(WHAT NEEDS TO BE DONE): Using the records below, repeat exactly the lines from the one holding "Open Configure Connections" through the one holding "Screen dimensions: 1920x1080", both ends included, and no others.

= = = = = = =

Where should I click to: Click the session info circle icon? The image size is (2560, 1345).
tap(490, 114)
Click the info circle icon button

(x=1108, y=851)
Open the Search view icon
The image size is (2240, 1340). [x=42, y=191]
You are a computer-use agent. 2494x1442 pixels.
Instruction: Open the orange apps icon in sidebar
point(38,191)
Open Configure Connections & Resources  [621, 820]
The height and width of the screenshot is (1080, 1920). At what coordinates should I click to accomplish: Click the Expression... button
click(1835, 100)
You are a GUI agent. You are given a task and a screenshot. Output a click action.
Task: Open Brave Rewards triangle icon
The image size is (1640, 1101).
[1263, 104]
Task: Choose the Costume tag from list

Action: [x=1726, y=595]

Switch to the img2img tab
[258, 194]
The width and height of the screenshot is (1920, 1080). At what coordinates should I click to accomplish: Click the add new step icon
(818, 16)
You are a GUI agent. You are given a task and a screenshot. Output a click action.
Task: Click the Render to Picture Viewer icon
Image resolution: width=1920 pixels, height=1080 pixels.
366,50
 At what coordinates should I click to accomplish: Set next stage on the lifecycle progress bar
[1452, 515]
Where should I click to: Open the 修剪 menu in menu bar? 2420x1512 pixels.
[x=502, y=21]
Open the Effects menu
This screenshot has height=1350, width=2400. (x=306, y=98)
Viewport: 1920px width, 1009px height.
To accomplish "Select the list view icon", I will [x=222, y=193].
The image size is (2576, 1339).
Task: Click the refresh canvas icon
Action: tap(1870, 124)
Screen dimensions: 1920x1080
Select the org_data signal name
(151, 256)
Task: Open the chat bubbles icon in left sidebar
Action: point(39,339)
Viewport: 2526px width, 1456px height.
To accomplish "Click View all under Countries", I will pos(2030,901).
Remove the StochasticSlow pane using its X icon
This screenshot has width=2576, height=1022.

= = = = = = =

(ANSWER AREA):
Open Configure Connections & Resources  [621, 820]
The height and width of the screenshot is (1080, 1920). At what coordinates should I click to accomplish: Click the Expression... button
click(1835, 100)
You are a GUI agent. You are given a task and a screenshot. Output a click action.
Task: Open Brave Rewards triangle icon
The image size is (1640, 1101).
[1263, 104]
Task: Choose the Costume tag from list

Action: [x=1726, y=595]

Switch to the img2img tab
[258, 194]
The width and height of the screenshot is (1920, 1080). At what coordinates should I click to accomplish: Click the add new step icon
(818, 16)
You are a GUI agent. You are given a task and a screenshot. Output a click action.
Task: Click the Render to Picture Viewer icon
Image resolution: width=1920 pixels, height=1080 pixels.
366,50
 At what coordinates should I click to accomplish: Set next stage on the lifecycle progress bar
[1452, 515]
Where should I click to: Open the 修剪 menu in menu bar? 2420x1512 pixels.
[x=502, y=21]
Open the Effects menu
This screenshot has height=1350, width=2400. (x=306, y=98)
Viewport: 1920px width, 1009px height.
To accomplish "Select the list view icon", I will [x=222, y=193].
The image size is (2576, 1339).
Task: Click the refresh canvas icon
Action: tap(1870, 124)
Screen dimensions: 1920x1080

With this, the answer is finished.